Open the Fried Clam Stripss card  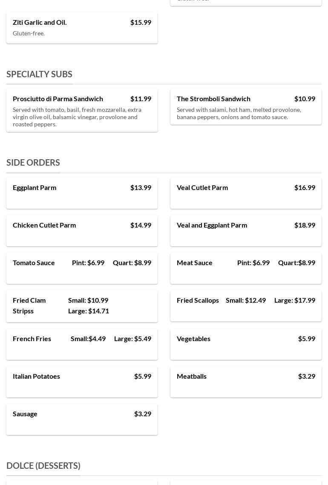pos(82,306)
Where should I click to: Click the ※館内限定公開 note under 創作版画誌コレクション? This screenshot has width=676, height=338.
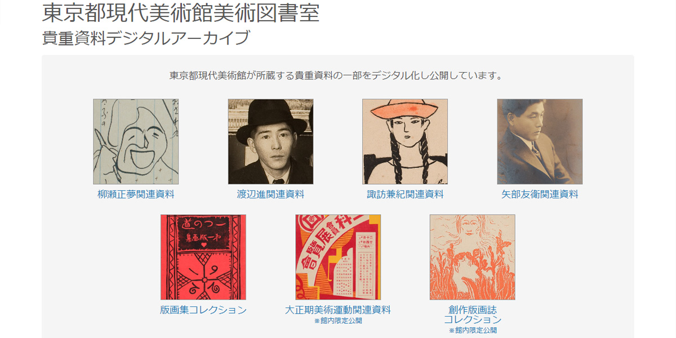click(473, 331)
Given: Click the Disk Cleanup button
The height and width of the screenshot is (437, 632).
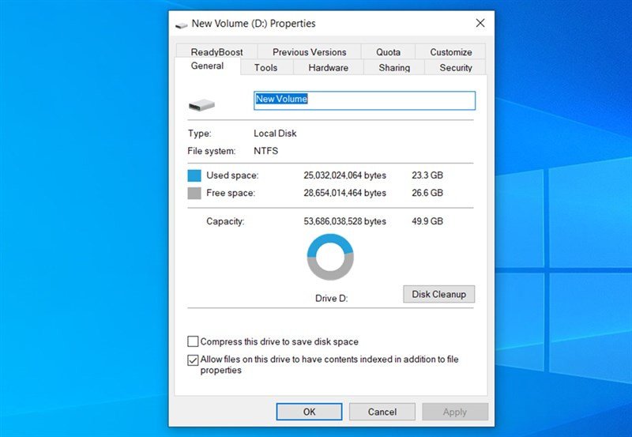Looking at the screenshot, I should pos(439,295).
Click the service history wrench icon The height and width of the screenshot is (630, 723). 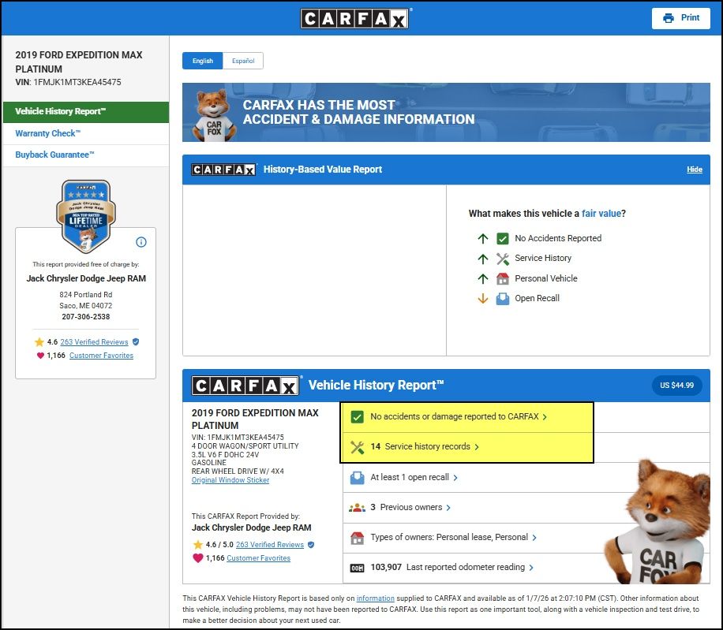[357, 447]
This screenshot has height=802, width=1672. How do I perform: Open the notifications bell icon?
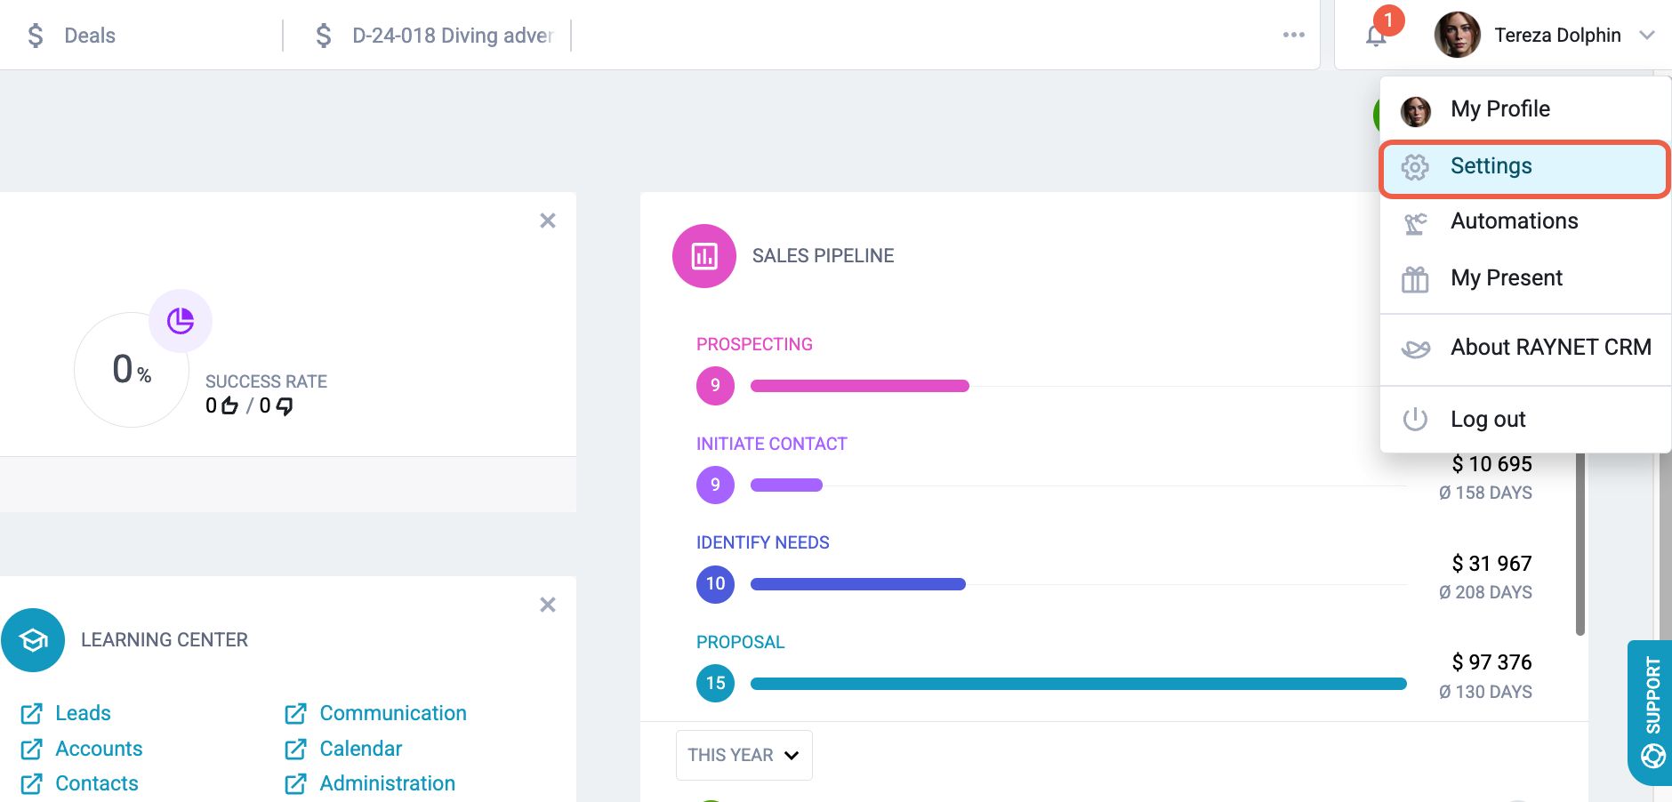click(1376, 36)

WHAT TO DO:
Write out the lines beginning at the line with "This screenshot has height=802, width=1672." and ending at the last line of the entries. Include no pictures.

RESPONSE BOX:
This screenshot has height=802, width=1672. How do I perform: Open the notifications bell icon?
click(1376, 36)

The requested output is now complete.